Parliament's Transport Select Committee described Vauxhall’s failure not to warn customers sooner as “morally reprehensible”.
The British car manufacturer was also deemed too slow to take action over the fires, which came to prominence in 2015, and was also too quick to blame garages for improper and unauthorised repair, said the report. It also alleged that no efforts were made to trace the poor repairs.
Vauxhall said there were “lessons to learned” from the Zafira fires.
Vauxhall sold more than 230,000 Zafira models with manual or no air conditioning between 2005 and 2014. The first report of a Zafira fire was noted by the car maker in 2009, Five years later, in 2014, concern was raised within Vauxhall that these fires had a distinctive pattern, but it wasn’t until August 2015 that Vauxhall started to investigate. At that time, 161 fires were logged.
Vauxhall’s first recall over the issue came in December 2015. In February 2016, it was made aware of the first fire in a recalled vehicle, but did not launch its second recall until May 2016.

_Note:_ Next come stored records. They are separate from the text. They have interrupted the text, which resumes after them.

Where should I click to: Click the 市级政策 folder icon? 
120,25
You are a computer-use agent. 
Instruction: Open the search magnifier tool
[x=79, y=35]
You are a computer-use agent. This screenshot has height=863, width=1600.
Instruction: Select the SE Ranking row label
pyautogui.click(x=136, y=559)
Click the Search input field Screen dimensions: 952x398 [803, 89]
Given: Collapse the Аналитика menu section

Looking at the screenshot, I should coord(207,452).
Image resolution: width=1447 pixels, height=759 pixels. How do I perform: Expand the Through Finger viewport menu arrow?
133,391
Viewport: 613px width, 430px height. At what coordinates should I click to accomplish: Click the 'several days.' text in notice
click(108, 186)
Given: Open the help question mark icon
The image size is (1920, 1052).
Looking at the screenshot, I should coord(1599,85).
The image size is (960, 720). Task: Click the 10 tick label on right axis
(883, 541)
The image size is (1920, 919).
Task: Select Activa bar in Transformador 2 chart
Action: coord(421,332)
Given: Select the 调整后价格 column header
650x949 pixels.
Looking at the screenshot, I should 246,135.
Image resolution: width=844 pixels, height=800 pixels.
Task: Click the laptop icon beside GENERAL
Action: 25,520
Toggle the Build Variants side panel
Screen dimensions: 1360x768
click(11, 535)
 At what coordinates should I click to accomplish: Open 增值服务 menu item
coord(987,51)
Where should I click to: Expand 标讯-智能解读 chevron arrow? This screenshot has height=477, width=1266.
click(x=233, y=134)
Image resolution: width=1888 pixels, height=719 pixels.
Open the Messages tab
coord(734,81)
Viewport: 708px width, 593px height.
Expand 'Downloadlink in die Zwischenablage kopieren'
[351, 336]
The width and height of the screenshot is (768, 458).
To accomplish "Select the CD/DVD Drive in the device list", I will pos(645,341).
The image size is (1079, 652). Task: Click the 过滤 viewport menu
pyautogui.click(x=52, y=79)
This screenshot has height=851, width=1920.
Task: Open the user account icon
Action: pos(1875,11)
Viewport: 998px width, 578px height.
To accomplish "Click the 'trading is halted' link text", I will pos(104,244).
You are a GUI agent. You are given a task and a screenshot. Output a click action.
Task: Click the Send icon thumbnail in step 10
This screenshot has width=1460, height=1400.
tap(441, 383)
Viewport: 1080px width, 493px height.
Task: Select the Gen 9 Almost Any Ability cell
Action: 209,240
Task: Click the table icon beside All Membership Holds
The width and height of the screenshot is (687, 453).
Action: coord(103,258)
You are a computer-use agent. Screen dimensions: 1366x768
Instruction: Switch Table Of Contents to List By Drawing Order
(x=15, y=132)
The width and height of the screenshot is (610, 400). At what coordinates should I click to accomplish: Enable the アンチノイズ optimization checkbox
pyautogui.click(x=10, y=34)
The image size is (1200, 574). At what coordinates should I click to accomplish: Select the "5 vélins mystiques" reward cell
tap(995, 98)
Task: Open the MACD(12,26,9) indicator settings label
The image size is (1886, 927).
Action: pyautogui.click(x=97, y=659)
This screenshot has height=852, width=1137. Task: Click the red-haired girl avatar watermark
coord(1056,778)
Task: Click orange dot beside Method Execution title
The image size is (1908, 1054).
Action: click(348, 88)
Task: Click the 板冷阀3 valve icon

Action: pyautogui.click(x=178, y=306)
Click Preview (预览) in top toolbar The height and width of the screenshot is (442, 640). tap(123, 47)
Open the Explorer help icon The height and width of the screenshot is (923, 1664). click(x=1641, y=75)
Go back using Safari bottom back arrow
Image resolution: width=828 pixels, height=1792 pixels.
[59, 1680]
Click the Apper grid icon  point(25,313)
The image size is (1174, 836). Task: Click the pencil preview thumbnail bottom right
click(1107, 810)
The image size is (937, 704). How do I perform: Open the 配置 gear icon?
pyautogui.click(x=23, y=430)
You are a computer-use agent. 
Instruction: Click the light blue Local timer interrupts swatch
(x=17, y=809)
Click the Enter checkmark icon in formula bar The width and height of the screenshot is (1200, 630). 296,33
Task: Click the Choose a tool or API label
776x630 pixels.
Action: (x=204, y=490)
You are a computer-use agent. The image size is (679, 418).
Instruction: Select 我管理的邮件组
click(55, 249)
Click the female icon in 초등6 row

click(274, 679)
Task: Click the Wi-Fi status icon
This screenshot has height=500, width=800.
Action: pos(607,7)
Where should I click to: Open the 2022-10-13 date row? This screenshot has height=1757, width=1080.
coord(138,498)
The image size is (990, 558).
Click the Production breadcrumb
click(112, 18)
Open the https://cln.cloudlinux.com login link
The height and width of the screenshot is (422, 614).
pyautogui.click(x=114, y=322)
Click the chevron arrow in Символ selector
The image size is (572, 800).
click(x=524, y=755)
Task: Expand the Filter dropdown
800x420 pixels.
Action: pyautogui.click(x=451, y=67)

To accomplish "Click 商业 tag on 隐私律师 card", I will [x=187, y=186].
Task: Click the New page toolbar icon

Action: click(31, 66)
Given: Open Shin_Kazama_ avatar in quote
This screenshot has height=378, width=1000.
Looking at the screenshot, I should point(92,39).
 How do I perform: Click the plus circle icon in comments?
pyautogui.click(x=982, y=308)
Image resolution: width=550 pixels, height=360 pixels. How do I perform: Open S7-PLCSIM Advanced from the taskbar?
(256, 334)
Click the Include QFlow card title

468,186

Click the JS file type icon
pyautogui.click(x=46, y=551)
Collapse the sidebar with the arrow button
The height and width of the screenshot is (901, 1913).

The report heavily criticised Vauxhall in letting people continue to drive vehicles that had been recalled and returned to owners when it knew that the Zafiras could still catch fire, saying: "Vauxhall's decision to continue to let people drive affected cars amounts to a reckless disregard for safety. This is particularly damning given its admission that it should have notified customers earlier".